(Collected data entries)
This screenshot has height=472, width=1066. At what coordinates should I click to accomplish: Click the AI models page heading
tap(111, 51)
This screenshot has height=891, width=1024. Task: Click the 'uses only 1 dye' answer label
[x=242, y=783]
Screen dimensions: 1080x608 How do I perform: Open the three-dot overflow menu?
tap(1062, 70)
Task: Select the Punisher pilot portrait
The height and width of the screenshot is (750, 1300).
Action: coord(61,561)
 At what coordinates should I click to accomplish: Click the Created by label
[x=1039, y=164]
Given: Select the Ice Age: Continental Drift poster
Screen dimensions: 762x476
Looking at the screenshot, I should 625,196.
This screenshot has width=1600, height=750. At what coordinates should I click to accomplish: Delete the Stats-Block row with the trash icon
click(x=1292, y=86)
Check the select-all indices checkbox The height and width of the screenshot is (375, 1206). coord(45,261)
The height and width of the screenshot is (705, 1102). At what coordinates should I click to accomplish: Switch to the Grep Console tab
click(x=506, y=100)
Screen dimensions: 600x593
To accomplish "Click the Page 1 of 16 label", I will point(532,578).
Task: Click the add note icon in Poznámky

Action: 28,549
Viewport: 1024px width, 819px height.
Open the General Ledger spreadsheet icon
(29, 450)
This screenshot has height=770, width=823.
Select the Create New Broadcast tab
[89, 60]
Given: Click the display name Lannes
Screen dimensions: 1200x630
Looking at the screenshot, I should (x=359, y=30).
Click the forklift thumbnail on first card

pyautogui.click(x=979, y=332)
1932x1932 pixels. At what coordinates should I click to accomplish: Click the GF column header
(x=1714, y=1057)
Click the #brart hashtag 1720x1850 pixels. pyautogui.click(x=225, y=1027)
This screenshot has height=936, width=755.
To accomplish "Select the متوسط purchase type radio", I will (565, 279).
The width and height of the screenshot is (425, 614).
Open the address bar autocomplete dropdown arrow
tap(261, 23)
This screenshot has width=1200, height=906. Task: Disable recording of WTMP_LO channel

Problem details:
Copy all the records above precisely.

Expected answer:
This screenshot has height=472, width=1066. At what coordinates should I click to accomplish: Click the AI models page heading
tap(111, 51)
This screenshot has height=891, width=1024. Task: Click the 'uses only 1 dye' answer label
[x=242, y=783]
Screen dimensions: 1080x608 How do I perform: Open the three-dot overflow menu?
tap(1062, 70)
Task: Select the Punisher pilot portrait
The height and width of the screenshot is (750, 1300).
Action: coord(61,561)
 At what coordinates should I click to accomplish: Click the Created by label
[x=1039, y=164]
Given: Select the Ice Age: Continental Drift poster
Screen dimensions: 762x476
Looking at the screenshot, I should 625,196.
This screenshot has width=1600, height=750. At what coordinates should I click to accomplish: Delete the Stats-Block row with the trash icon
click(x=1292, y=86)
Check the select-all indices checkbox The height and width of the screenshot is (375, 1206). coord(45,261)
The height and width of the screenshot is (705, 1102). At what coordinates should I click to accomplish: Switch to the Grep Console tab
click(x=506, y=100)
Screen dimensions: 600x593
To accomplish "Click the Page 1 of 16 label", I will point(532,578).
Task: Click the add note icon in Poznámky

Action: 28,549
Viewport: 1024px width, 819px height.
Open the General Ledger spreadsheet icon
(29, 450)
This screenshot has height=770, width=823.
Select the Create New Broadcast tab
[89, 60]
Given: Click the display name Lannes
Screen dimensions: 1200x630
Looking at the screenshot, I should (x=359, y=30).
Click the forklift thumbnail on first card

pyautogui.click(x=979, y=332)
1932x1932 pixels. At what coordinates should I click to accomplish: Click the GF column header
(x=1714, y=1057)
Click the #brart hashtag 1720x1850 pixels. pyautogui.click(x=225, y=1027)
This screenshot has height=936, width=755.
To accomplish "Select the متوسط purchase type radio", I will (565, 279).
The width and height of the screenshot is (425, 614).
Open the address bar autocomplete dropdown arrow
tap(261, 23)
This screenshot has width=1200, height=906. Task: Disable recording of WTMP_LO channel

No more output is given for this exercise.